Even for the balletomaniacs among us, the material history of the art form—one caught up in interpretation, rigor, tradition, and, most of all, practice—can be hard to grasp, hidden as it is in theater archives and the closets of prima ballerinas past. Curator Patricia Mears’s exhibition here dusts off bejeweled costumes, pointe shoes, and modest rehearsal ensembles from the twentieth century, placing them in conversation with contemporaneous couture and prêt-à-porter by masters such as Yves Saint Laurent, Elsa Schiaparelli, and Christian Dior. The drool-worthy garments, organized into groups such as “Ballet Colors” and “The Neo-Romantic Revival,” effortlessly communicate Mears’s primary thesis: Modern designers often looked to these performers for sartorial inspiration. More fascinating, however, are her efforts to ground the idealized concept of the ballerina in the lives and wardrobes of the actual women who performed these roles. 

Ballet can require self-effacement: One is not oneself, but rather Odile or Aurora; individual dancers disappear into the identically dressed, collectively pliéing corps de ballet. With its inclusion of couture pieces worn by and/or photographs of notable practitioners such as Margot Fonteyn, Anna Pavlova, Maria Tallchief, and Dance Theatre of Harlem founder Virginia Johnson, “Ballerina” deftly links the archetypal to the idiosyncratic.

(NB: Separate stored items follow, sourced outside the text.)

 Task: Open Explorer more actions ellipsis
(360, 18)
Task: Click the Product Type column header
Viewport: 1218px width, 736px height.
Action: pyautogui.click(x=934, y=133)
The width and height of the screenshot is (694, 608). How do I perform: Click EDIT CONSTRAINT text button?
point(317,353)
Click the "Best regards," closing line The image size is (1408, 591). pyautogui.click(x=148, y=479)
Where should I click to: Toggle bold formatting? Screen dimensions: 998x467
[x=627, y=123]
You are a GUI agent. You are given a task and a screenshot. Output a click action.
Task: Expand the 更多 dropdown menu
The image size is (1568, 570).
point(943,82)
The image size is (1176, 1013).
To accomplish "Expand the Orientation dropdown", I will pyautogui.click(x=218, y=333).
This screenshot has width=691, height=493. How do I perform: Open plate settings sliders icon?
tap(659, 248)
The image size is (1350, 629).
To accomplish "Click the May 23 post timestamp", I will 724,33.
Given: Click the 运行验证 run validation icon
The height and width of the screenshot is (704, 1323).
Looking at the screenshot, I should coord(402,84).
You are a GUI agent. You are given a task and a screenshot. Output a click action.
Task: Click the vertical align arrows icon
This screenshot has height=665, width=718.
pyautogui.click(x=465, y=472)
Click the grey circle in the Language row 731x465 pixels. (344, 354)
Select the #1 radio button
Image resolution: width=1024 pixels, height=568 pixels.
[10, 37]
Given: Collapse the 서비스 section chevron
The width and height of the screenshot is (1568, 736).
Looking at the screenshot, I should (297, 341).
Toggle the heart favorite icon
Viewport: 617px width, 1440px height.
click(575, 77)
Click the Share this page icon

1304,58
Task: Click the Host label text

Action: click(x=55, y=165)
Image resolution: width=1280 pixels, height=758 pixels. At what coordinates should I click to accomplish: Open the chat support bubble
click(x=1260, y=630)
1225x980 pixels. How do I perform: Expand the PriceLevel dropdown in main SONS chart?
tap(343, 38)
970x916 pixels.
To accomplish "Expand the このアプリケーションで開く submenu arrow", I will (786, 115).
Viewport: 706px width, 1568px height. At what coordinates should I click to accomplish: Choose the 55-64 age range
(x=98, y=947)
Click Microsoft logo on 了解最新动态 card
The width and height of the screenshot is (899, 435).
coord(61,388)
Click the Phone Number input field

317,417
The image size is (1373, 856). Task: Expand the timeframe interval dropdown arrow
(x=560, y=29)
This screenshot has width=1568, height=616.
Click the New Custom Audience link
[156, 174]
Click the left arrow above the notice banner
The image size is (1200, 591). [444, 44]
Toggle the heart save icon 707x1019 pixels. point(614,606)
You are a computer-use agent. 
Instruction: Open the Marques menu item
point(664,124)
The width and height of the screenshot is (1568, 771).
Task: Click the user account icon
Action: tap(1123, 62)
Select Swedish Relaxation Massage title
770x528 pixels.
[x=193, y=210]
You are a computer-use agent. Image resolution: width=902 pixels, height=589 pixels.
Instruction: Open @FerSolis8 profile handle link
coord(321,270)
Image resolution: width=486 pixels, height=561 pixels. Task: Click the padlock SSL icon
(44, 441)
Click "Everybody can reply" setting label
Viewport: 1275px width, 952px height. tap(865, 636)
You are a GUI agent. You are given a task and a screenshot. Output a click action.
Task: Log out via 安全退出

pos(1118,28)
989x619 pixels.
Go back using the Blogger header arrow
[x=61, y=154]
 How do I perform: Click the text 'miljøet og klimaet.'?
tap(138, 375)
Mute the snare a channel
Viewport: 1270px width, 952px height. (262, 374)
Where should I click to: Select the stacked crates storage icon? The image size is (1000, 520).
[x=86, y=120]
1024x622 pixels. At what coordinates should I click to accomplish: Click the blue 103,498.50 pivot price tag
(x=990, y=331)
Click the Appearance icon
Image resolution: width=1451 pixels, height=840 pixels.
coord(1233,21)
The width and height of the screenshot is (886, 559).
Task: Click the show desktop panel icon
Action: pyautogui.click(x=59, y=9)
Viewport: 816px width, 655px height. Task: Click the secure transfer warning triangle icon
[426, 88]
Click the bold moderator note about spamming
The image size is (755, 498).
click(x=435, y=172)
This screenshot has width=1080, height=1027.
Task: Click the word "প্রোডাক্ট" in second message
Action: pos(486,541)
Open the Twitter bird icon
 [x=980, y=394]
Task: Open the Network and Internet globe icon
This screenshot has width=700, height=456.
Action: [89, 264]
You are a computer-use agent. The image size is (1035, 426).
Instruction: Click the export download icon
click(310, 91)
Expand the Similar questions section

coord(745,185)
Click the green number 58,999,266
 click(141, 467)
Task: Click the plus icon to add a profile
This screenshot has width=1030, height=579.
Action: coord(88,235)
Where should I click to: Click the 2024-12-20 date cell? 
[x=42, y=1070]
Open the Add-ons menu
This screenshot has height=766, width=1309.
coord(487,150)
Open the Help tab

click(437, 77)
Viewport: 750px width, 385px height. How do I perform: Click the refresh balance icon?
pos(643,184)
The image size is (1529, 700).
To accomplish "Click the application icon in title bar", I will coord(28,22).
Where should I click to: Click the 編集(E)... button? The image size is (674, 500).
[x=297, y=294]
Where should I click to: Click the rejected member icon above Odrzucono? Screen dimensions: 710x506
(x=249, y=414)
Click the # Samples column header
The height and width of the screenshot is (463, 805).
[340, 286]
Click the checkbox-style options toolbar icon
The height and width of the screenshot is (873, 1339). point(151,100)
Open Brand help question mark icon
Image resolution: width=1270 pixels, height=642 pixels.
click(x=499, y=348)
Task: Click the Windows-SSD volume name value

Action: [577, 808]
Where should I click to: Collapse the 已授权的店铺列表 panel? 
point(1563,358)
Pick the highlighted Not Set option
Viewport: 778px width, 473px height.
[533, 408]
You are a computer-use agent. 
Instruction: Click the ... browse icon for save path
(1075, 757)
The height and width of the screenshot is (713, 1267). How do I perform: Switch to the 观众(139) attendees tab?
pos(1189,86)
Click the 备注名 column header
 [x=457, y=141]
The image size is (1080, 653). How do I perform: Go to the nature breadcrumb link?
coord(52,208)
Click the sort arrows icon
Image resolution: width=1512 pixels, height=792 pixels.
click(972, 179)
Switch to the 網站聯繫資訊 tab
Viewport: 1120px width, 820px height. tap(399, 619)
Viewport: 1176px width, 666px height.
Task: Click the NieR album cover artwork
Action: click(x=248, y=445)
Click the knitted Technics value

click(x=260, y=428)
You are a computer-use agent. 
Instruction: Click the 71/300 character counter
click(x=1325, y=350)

A pair of hand-knit stockings and a stacked, striped cotton tutu with serious 1990s Isaac Mizrahi–style energy, both from the 1940s (before the mass-market production of class and rehearsal wear, when dancers had to provide their own garb), confound with their beauty and intimacy. The costumes, which range from the heavily feathered and spangled “Dying Swan” raiment, circa 1920, worn by Pavlova to the famously minimal leotards of George Balanchine’s modernist Agon (1957), vibrate with the spirit of those who once wore them. For obsessives and amateurs alike, “Ballerina” offers an unparalleled communion with these women and the fantastic designs their agility and grace inspired.